▶ [WORK TASK]: Leave out all pictures while you copy the lines exactly from the one with "Instruction: Click the refresh cadences icon" through the last line of the listing.

--------------------

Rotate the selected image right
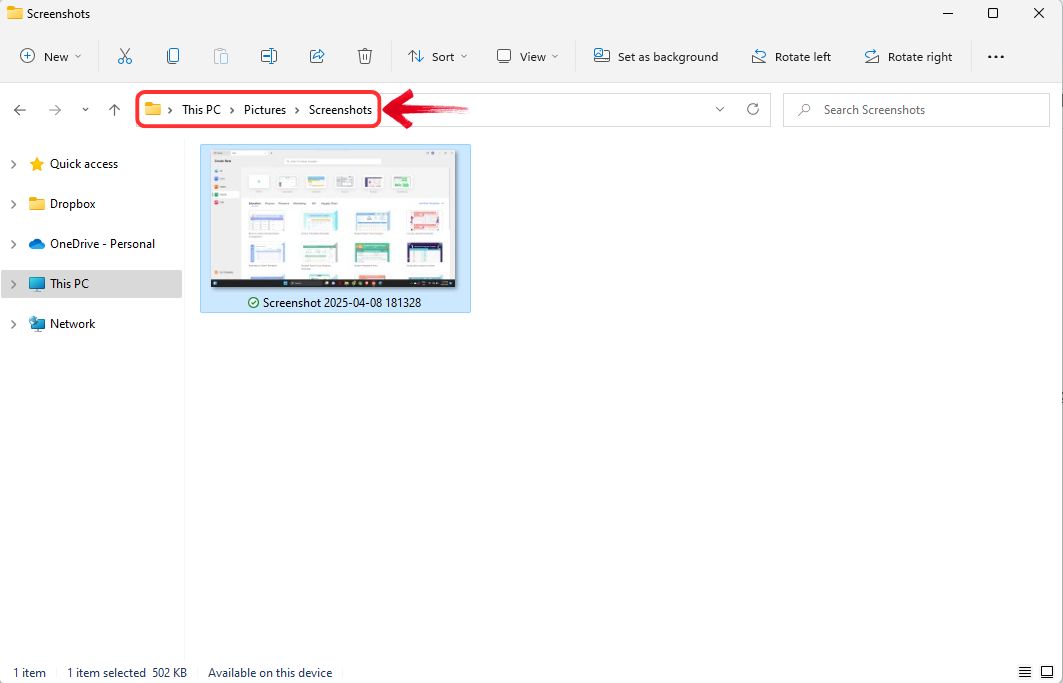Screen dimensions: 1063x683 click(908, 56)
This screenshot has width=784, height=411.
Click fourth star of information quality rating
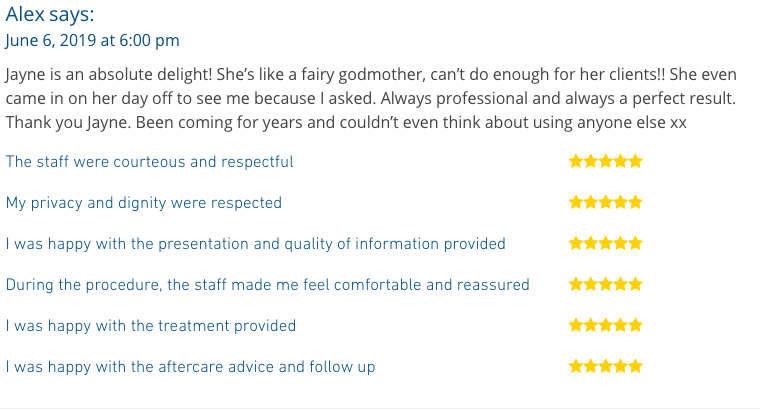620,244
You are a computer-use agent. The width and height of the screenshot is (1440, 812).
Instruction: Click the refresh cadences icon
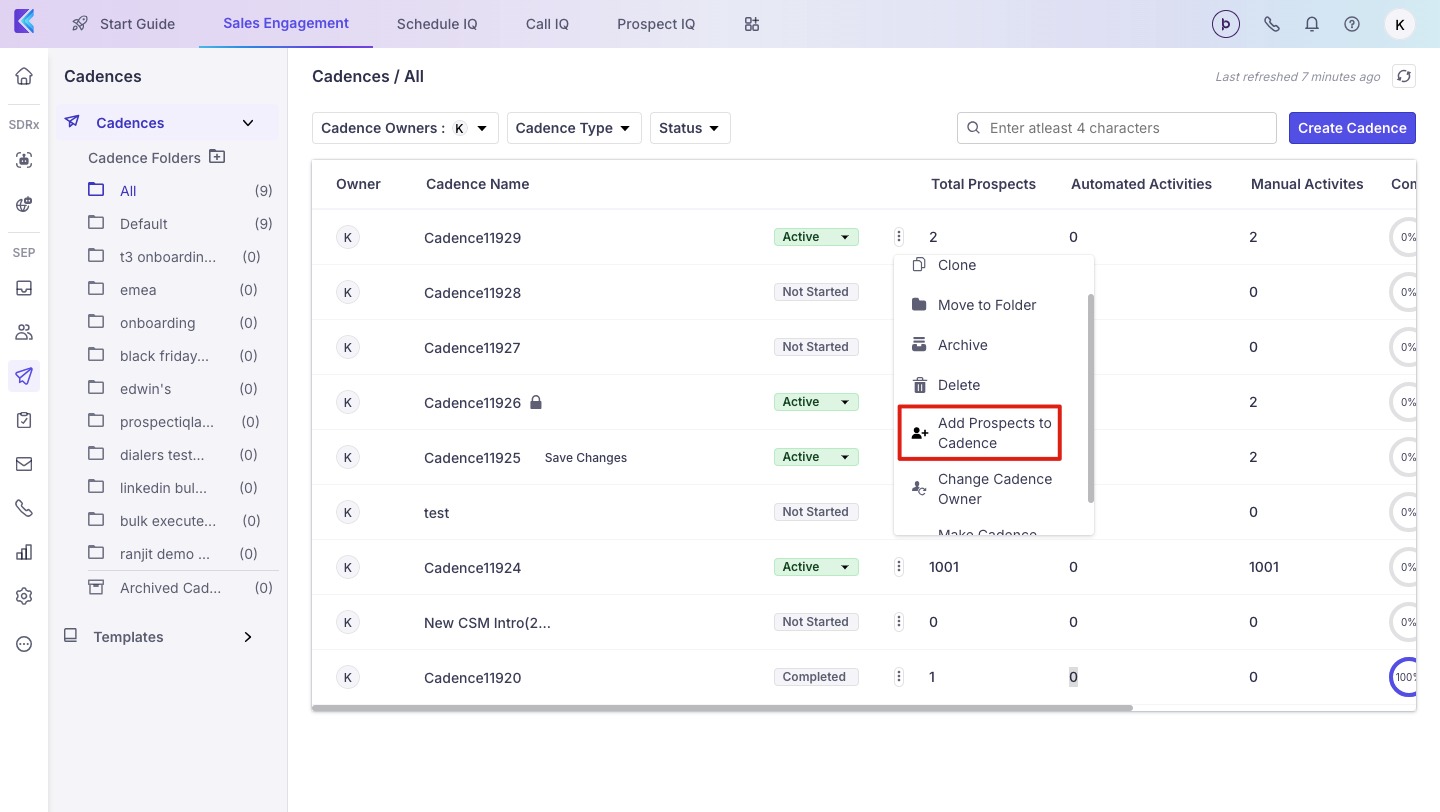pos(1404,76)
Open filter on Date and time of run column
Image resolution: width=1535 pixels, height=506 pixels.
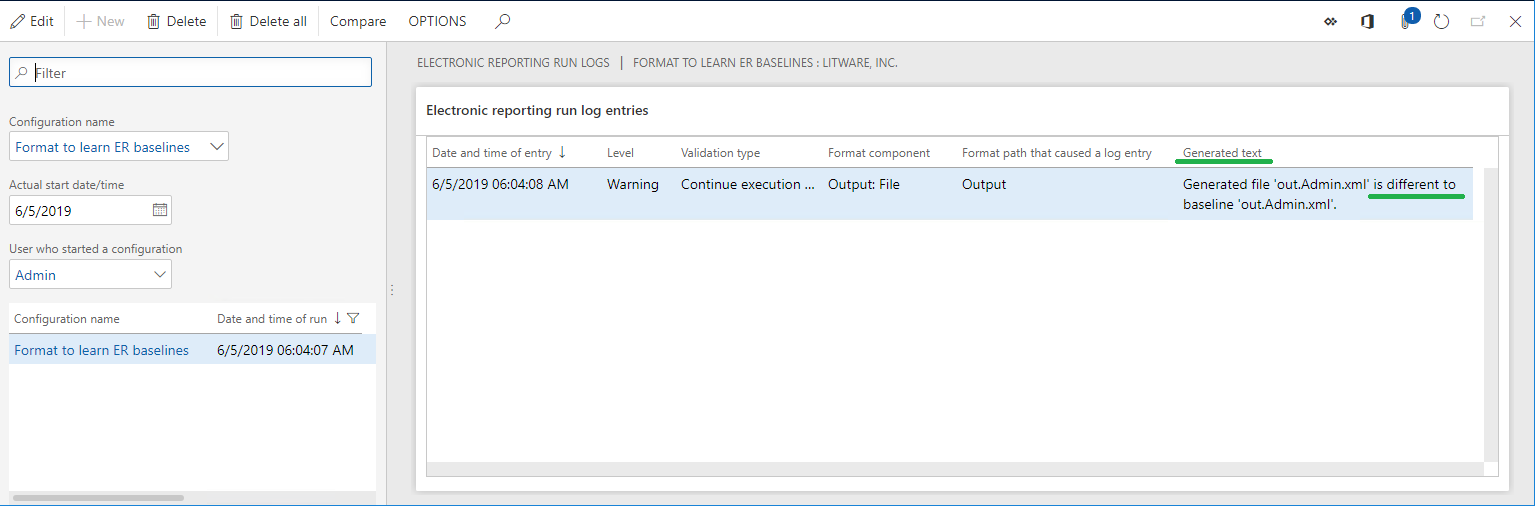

--------------------

▶ [WRITTEN RESPONSE]:
Instruction: Click the refresh cadences icon
pos(1404,76)
Open filter on Date and time of run column
Image resolution: width=1535 pixels, height=506 pixels.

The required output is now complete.